It occurs to me that some quotes from the RDF primer <> and Resource Description Framework (RDF): Concepts and Abstract Data Model <> are relevant:

Concepts and abstract data model:

"To facilitate operation at Internet scale, RDF is an open-world framework that allows anyone to make statements about any resource. In general, it is not assumed that complete information about any resource is available. RDF does not prevent anyone from making assertions that are nonsensical or inconsistent with other statements, or the world as people see it. Designers of applications that use RDF should be aware of this and may design their applications to tolerate incomplete or inconsistent sources of information."
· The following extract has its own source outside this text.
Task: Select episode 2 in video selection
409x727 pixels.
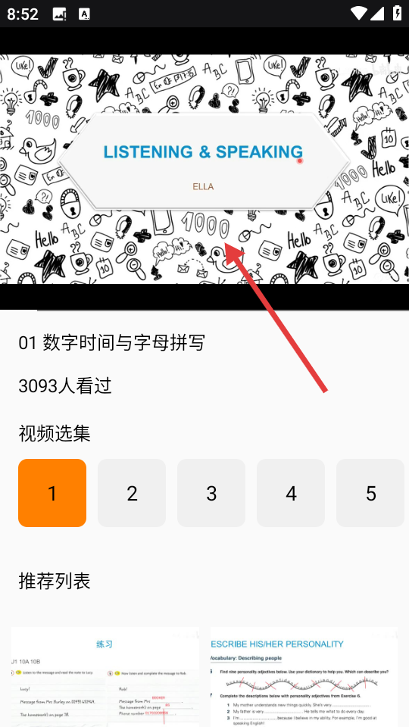Action: [x=132, y=493]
"These examples also illustrate one of the basic architectural principles of the Web, which is that anyone should be able to freely add information about an existing resource, using any vocabulary they please"
"…true not only for situations like this one, in which one organization is rating or commenting on a resource defined by another, but also for situations in which the original definer of a resource (or anyone else) wishes to amplify the description of that resource by providing additional information about it"
"…anyone can create URIs to refer to things they do not own, just as in ordinary language anyone can use whatever name they like for things they do not own"

Do we assume that BIBFRAME can circumvent open-worldness as a closed domaim? Maintaining this line ignores the fundamental principle of RDF. An issue with a bounded playpen is that terms will be applied idiosyncratically to cope with local use cases, resulting in the local dialects we see in MARC. 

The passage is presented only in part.